**Brief**
Your response should contain exactly the lines running from the one with "Image resolution: width=1288" to the end of the data below, both included, and no pictures.

START Input

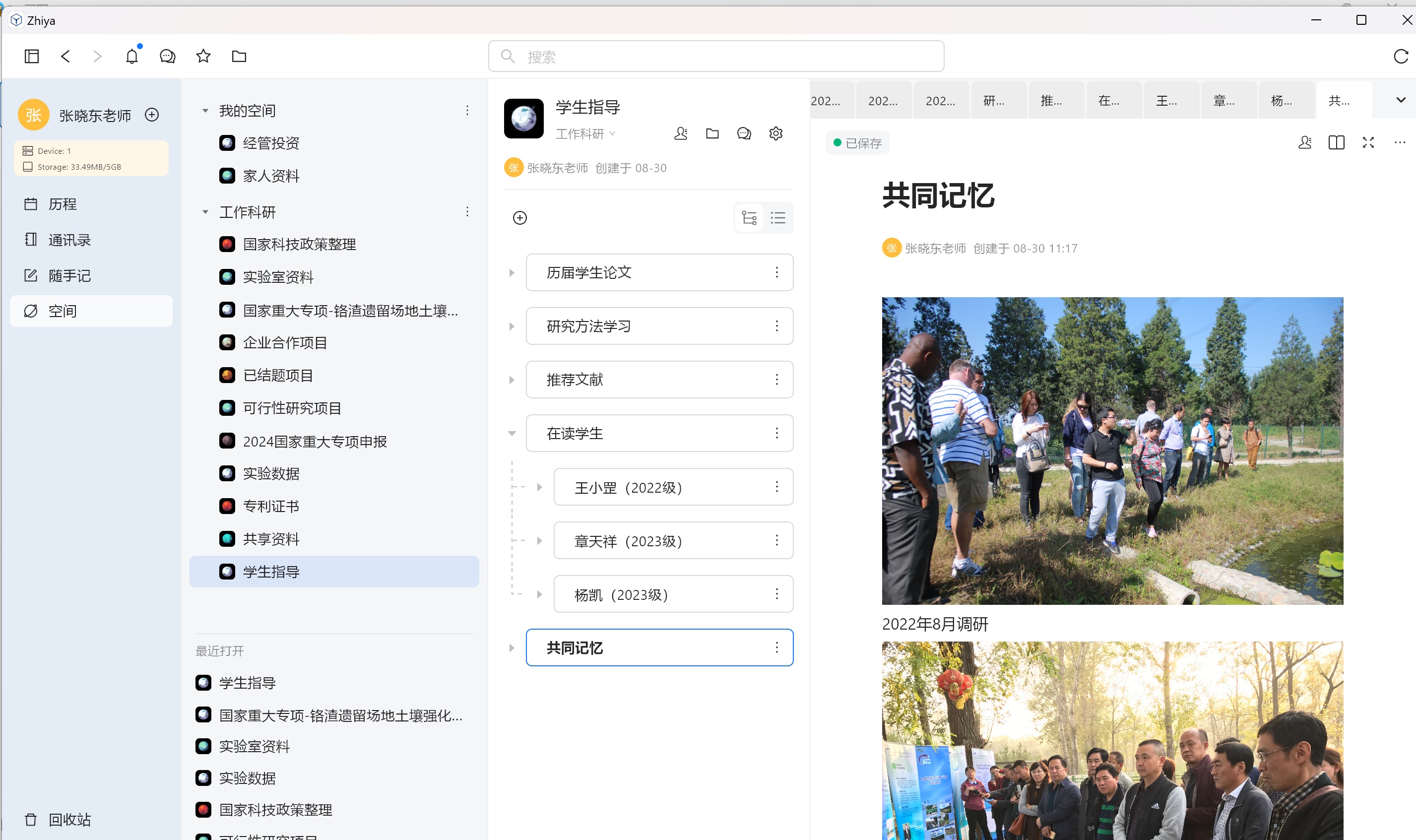Open 历程 in the left sidebar
This screenshot has height=840, width=1416.
pyautogui.click(x=62, y=204)
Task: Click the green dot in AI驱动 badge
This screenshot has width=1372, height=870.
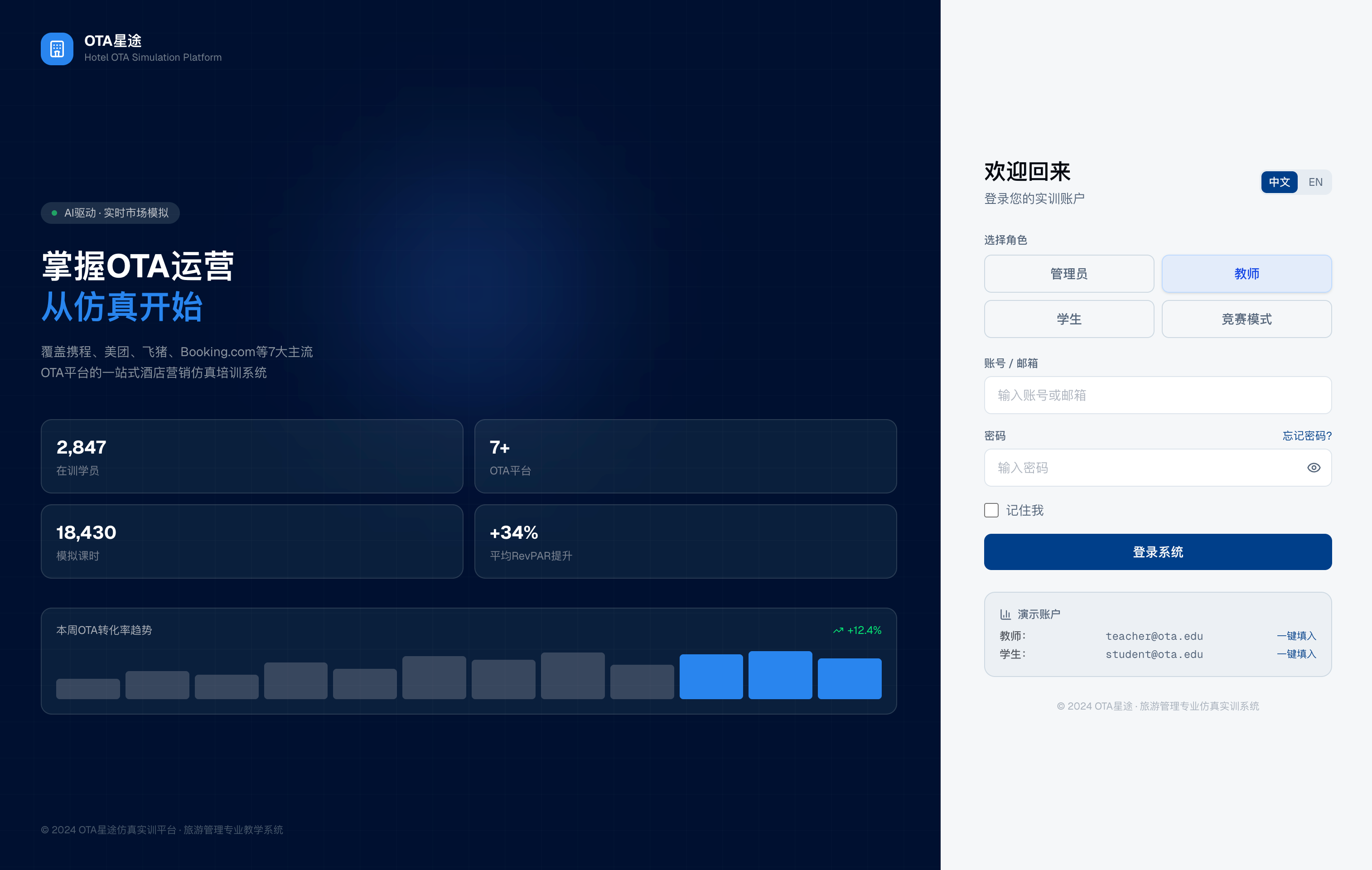Action: [x=54, y=213]
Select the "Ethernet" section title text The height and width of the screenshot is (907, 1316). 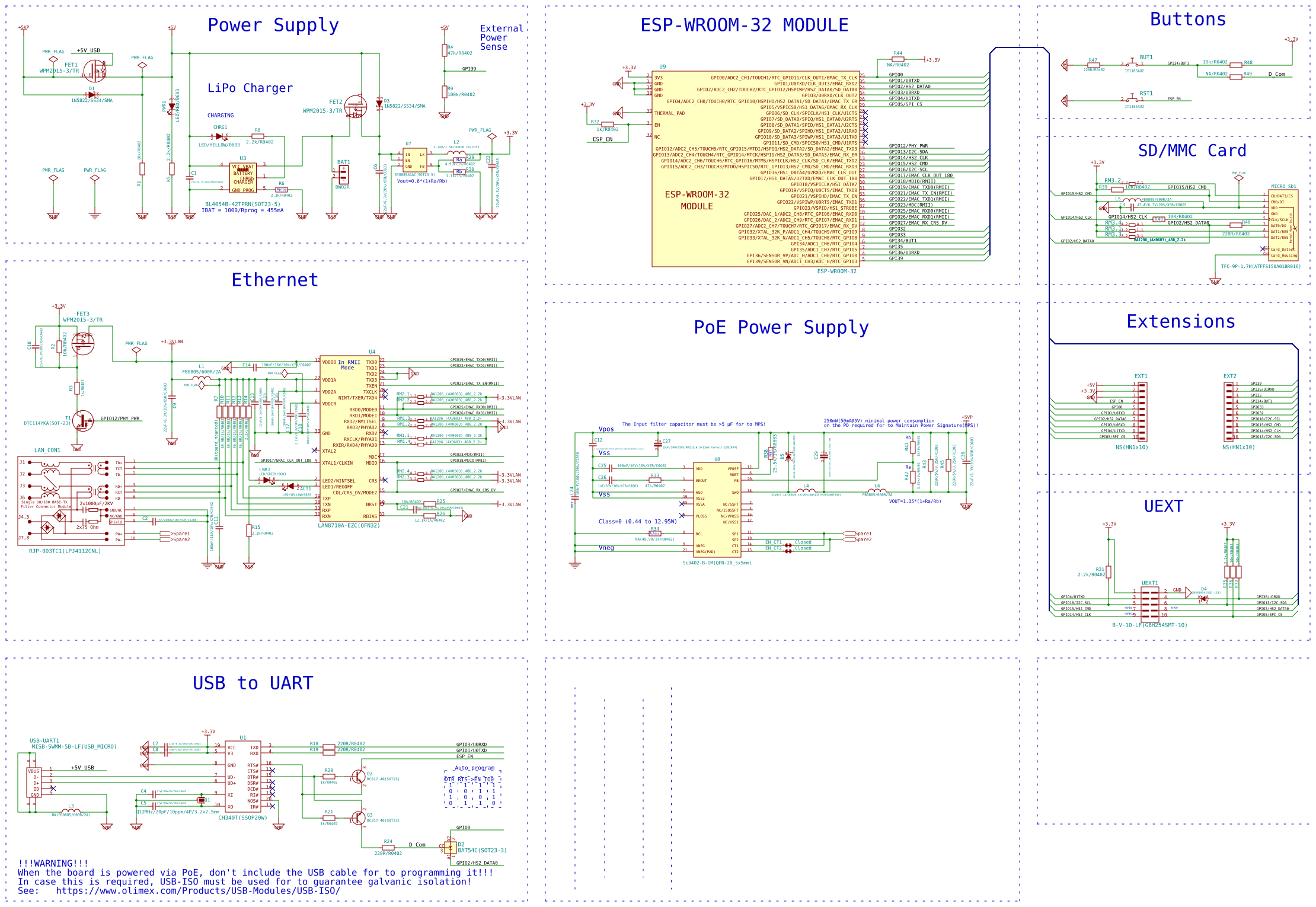coord(274,280)
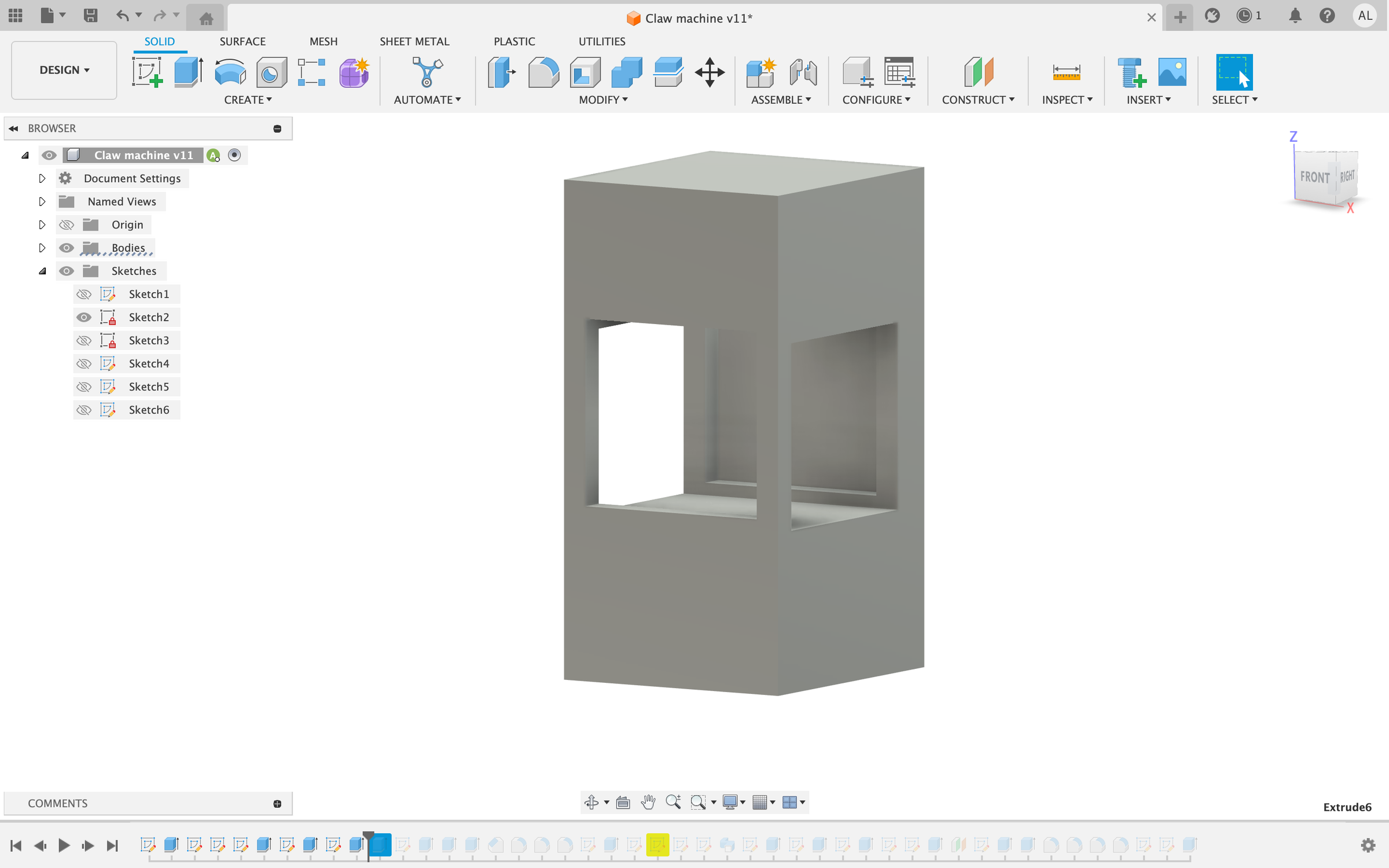This screenshot has height=868, width=1389.
Task: Select the Move/Copy tool
Action: click(x=710, y=72)
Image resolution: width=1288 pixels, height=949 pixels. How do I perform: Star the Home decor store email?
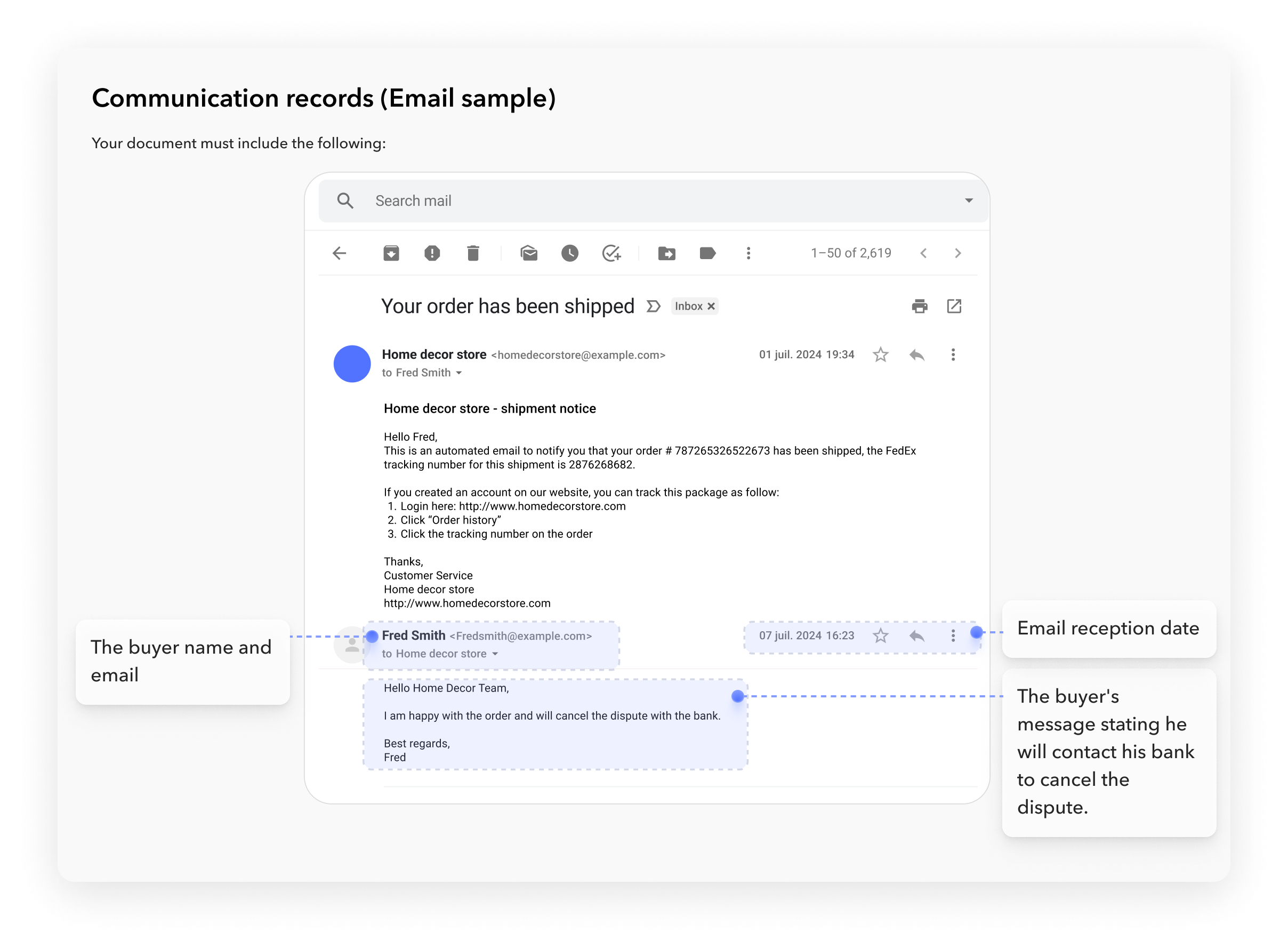pyautogui.click(x=880, y=355)
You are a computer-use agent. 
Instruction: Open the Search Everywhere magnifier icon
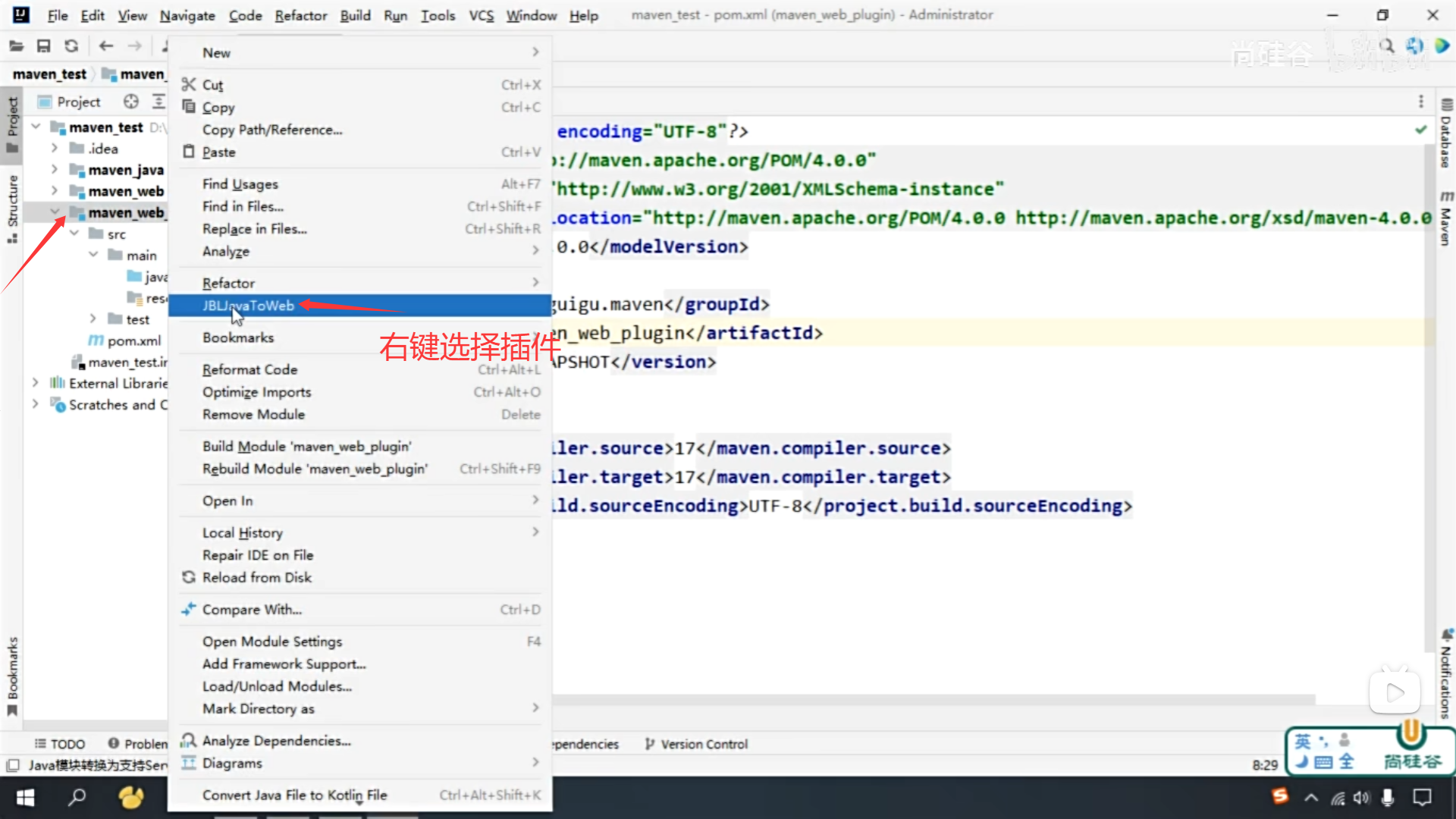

END Input

**Response below**
Image resolution: width=1288 pixels, height=949 pixels. How do I perform: Star the Home decor store email?
pyautogui.click(x=880, y=355)
You are a computer-use agent. 
Instruction: Open the Search Everywhere magnifier icon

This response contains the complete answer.